Dans cet ordre d’idées, nous avons pensé qu’un ouvrage littéraire abordant ce sujet pourrait alimenter et éclairer notre réflexion et celle de nos lecteurs: nous nous sommes procuré «Le siège de Bruxelles», par Jacques Neirynck, paru en 1996 et réédité en 2005 chez Labor (480 p - 13,5 Euros).
Ce livre écrit en français met en scène un narrateur flamand, cousin du «Leider» fasciste de la Flandre au moment où sa milice s’empare de Bruxelles et en organise l’expulsion des musulmans et des juifs (les francophones de race aryenne peuvent rester mais sont exclus de la fonction publique). Ce narrateur, architecte raté (il a construit la piscine d’Uccle, chantier obtenu vraisemblablement en raison de sa parenté avec cet homme politique important, qui s’est effondrée une nuit sans faire de victimes) devenu conservateur des édifices religieux de la capitale désertés par les fidèles et les prêtres, où il organise notamment des événements culturels, est sollicité successivement par différentes autorités:
-son cousin le voudrait Ministre de la Culture dans le gouvernement de la Flandre indépendante qu’il crée;
- ensuite, le ministre-président bruxellois tente de le compromettre dans un "comité de salut public" demandant le rattachement de la Région bruxelloise ruinée à la Flandre;
- enfin, le Roi jette secrètement son dévolu sur lui comme premier Ministre avant de réaliser que la Belgique a cessé d’exister et de partir terminer sa vie dans sa propriété en Italie.

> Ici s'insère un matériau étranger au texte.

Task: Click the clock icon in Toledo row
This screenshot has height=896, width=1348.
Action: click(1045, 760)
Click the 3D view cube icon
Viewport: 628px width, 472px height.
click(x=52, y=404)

Lors de la prise de Bruxelles, son cousin édicte un texte qui laisse vingt-quatre heures aux habitants «de religion juive ou musulmane» pour «quitter le territoire libéré en emmenant les effets personnels qu’ils peuvent porter et en liquidant leurs propriétés immobilières». Passé ce délai, «leurs biens seront confisqués et ils seront internés» (p. 231).
La prise de pouvoir par la milice fasciste, à laquelle se rallient les gendarmes et militaires flamands, déclenche un conflit armé à l’arme lourde avec les musulmans dans le ghetto de Schaerbeek. Petit à petit, on découvre l’implication de longue date de l’Etat français dans le financement et l’armement de la milice flamande, avec laquelle un traité secret a été conclu qui accorde la Wallonie à la France et laisse Bruxelles à la Flandre en échange de son renoncement à «la grande Néerlande» qui aurait englobé le Nord de la France. La France accorde un prêt sans intérêt pour l’équipement de l’armée flamande, à condition que les armes soient achetées à l’industrie française d’armement (p. 260).
On le voit, l’auteur a laissé libre cours à son imagination en se basant sur certains faits et en mettant en scène certains fantasmes de l’opinion publique belge francophone. Heureusement, il n’a pas été un bon visionnaire dans tous les domaines puisque dans sa fiction la Belgique n’a pu accéder à l’Euro vu sa situation budgétaire catastrophique, ce qui est une des causes de l’appauvrissement de la Région bruxelloise (excepté sa partie européenne à l’Est séparée par une frontière contrôlée par l’eurocorps).
Cette lecture, à condition de la prendre au second degré bien évidemment, peut alimenter la réflexion sur la crise politique que nous vivons et nous aider peut-être à nous déterminer dans les choix politiques que nous demanderons à nos négociateurs politiques de défendre.